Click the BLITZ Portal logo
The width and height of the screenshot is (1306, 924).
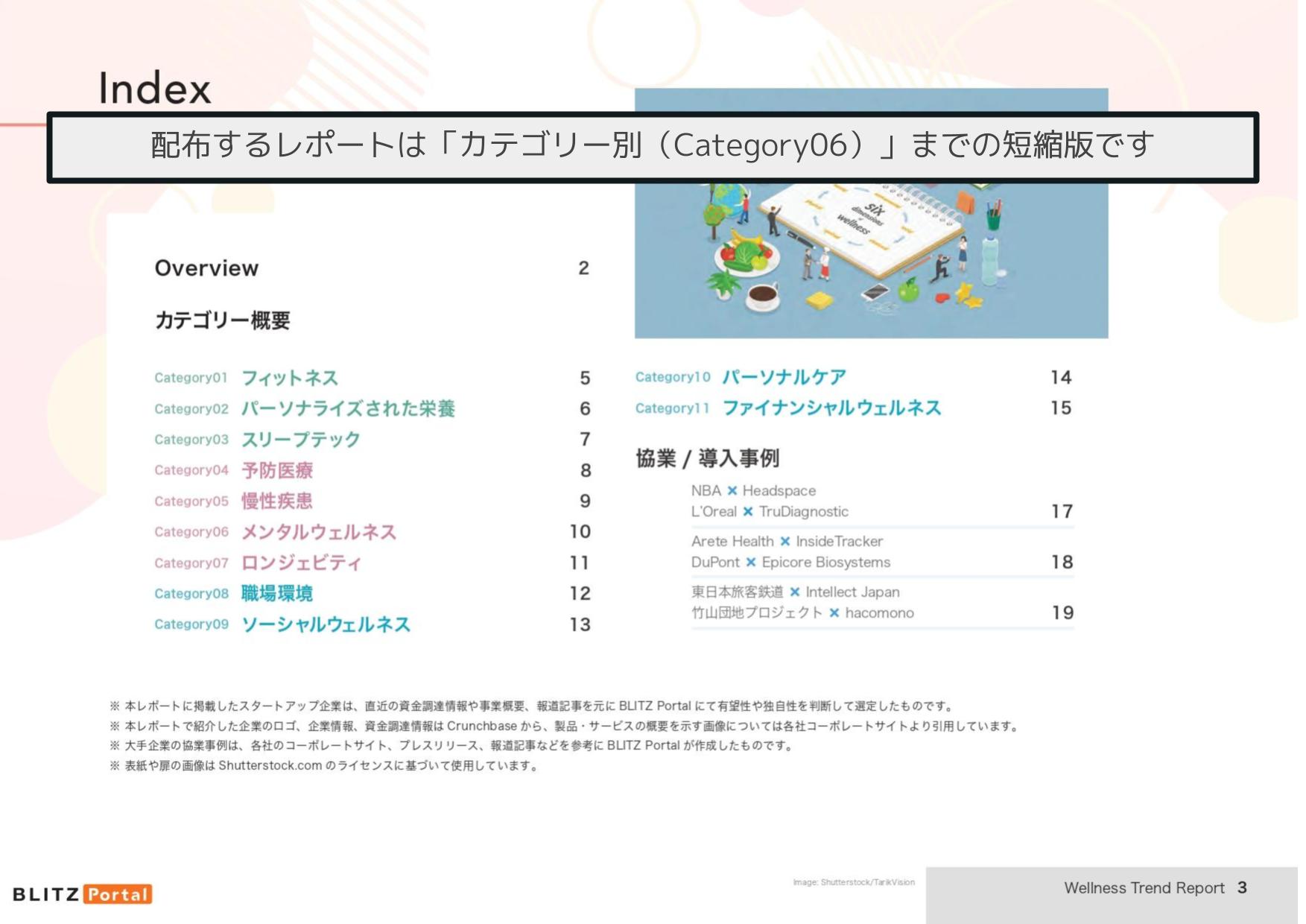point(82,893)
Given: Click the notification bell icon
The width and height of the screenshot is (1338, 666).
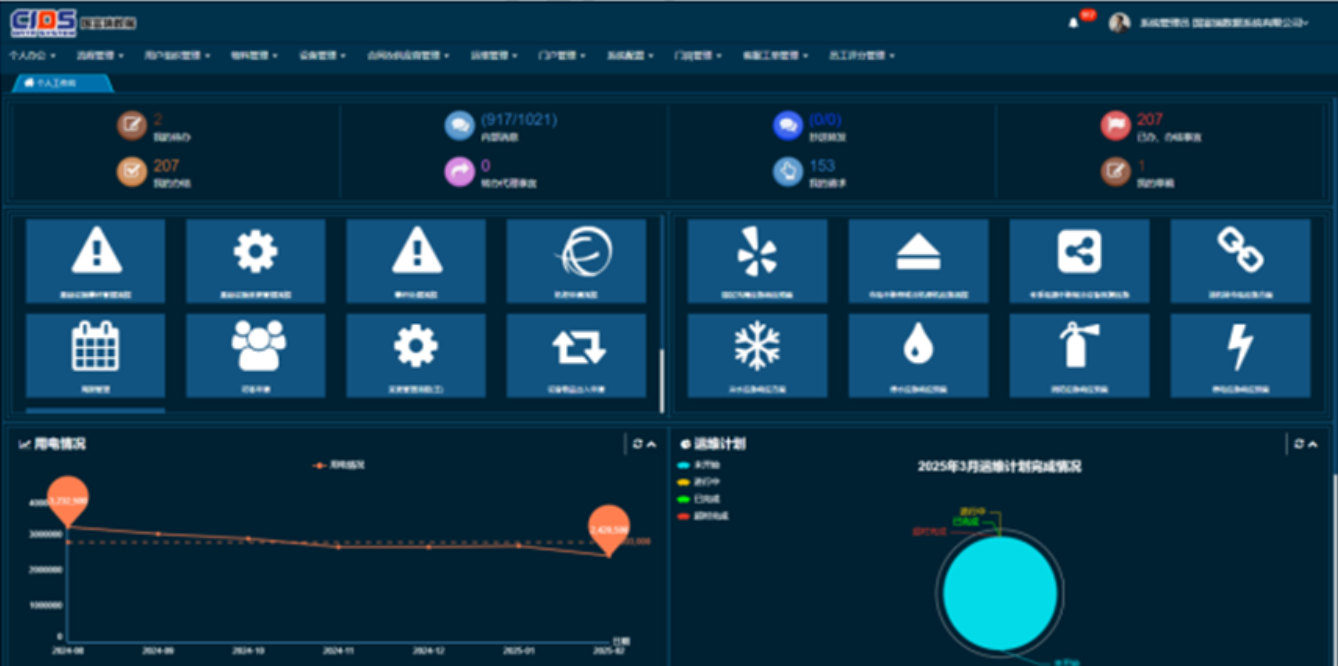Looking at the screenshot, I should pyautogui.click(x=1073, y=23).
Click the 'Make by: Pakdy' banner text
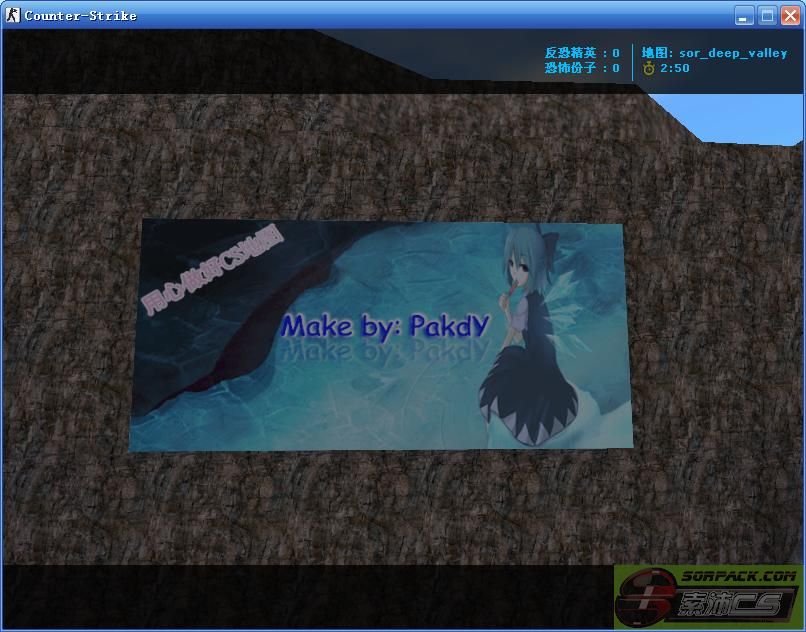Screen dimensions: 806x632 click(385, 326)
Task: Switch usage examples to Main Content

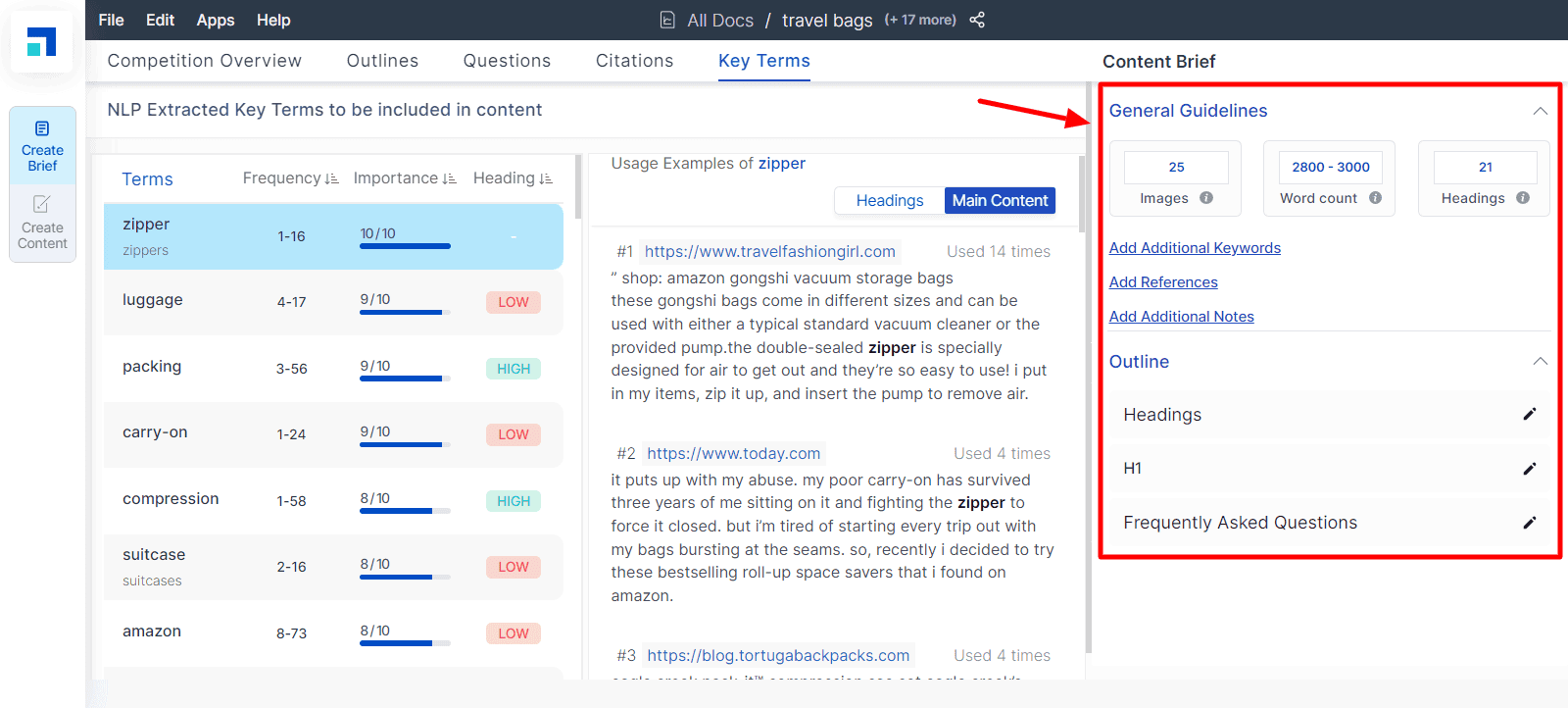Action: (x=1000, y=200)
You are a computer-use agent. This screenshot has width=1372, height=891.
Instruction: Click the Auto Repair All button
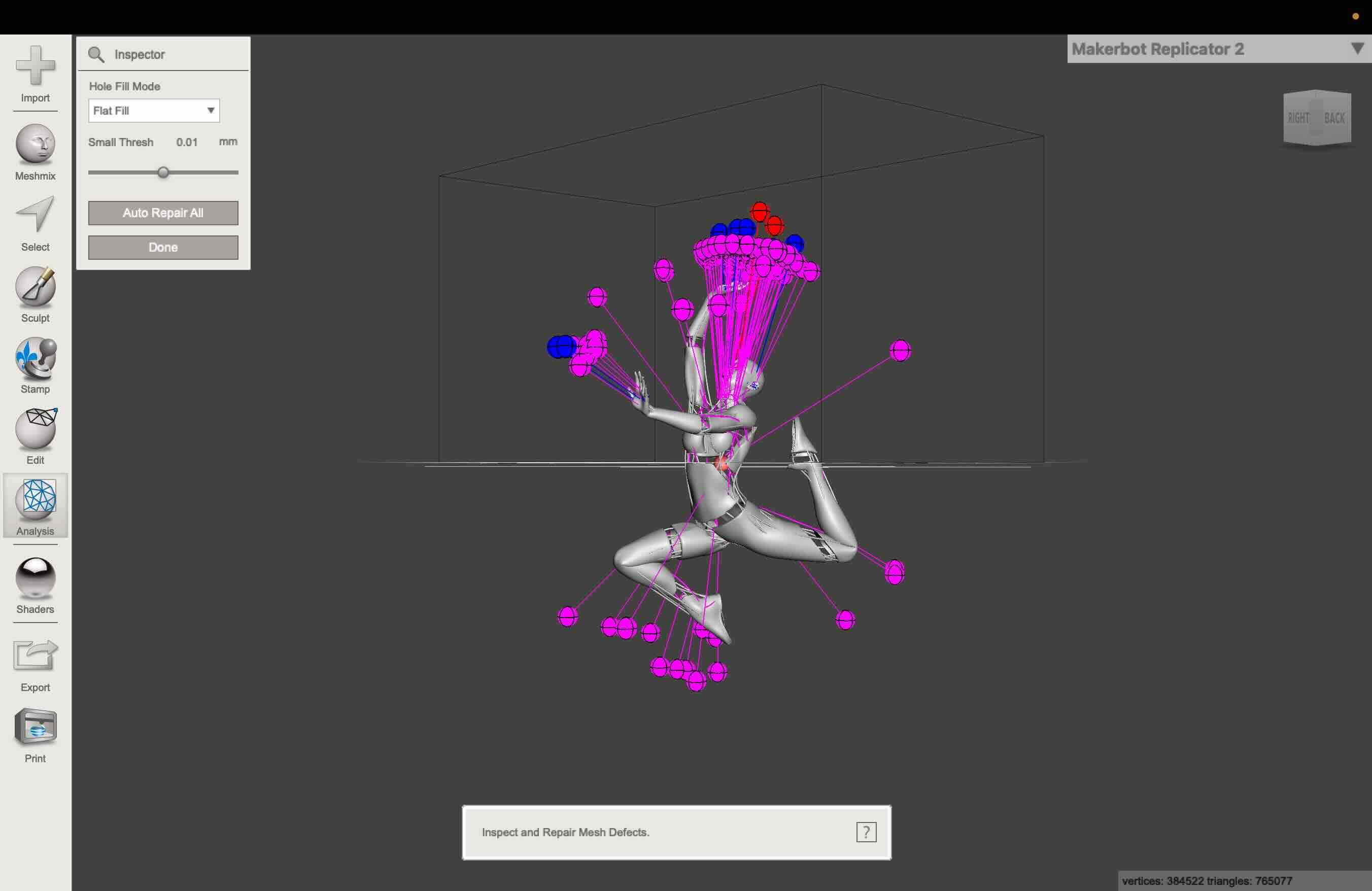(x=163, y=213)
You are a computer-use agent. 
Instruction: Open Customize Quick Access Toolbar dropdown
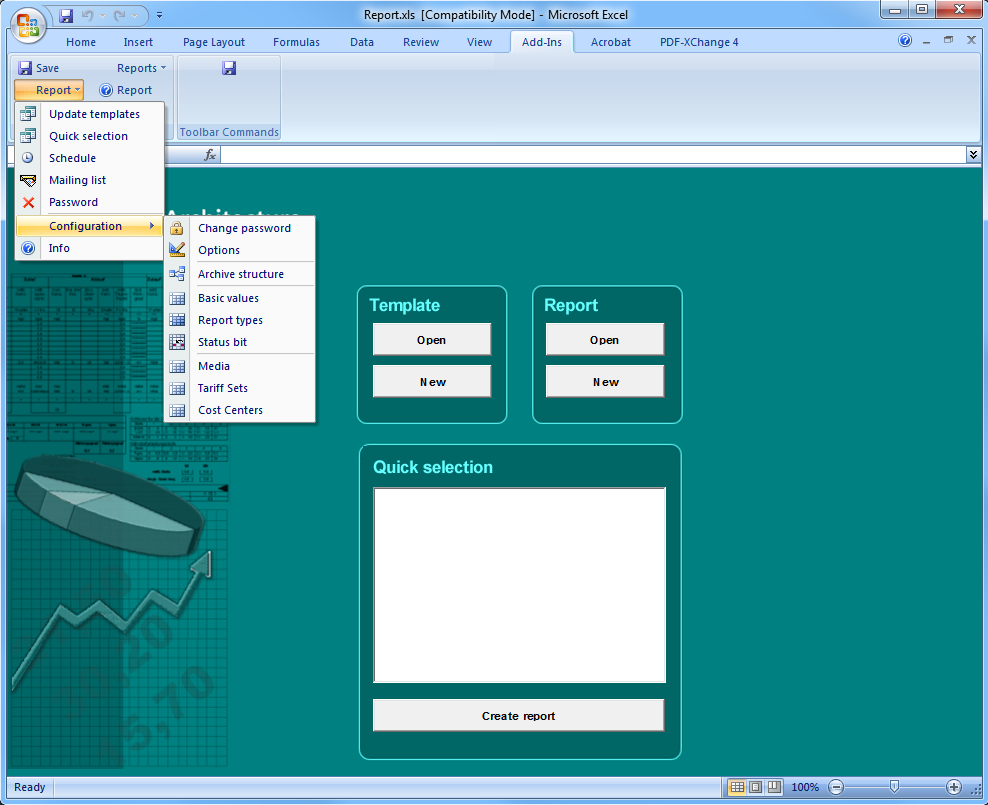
:::
What you will do →
Could you put the rows into a numbered list, starting at the line that contains "You are a computer-use agent. This" and ending at the last line of the rows, with blank lines skipped? Leave the pictures out of your answer.

Reply to the task →
1. You are a computer-use agent. This screenshot has width=1372, height=891.
2. Instruction: Click the Auto Repair All button
3. (x=163, y=213)
4. You are a computer-use agent. 
5. Instruction: Open Customize Quick Access Toolbar dropdown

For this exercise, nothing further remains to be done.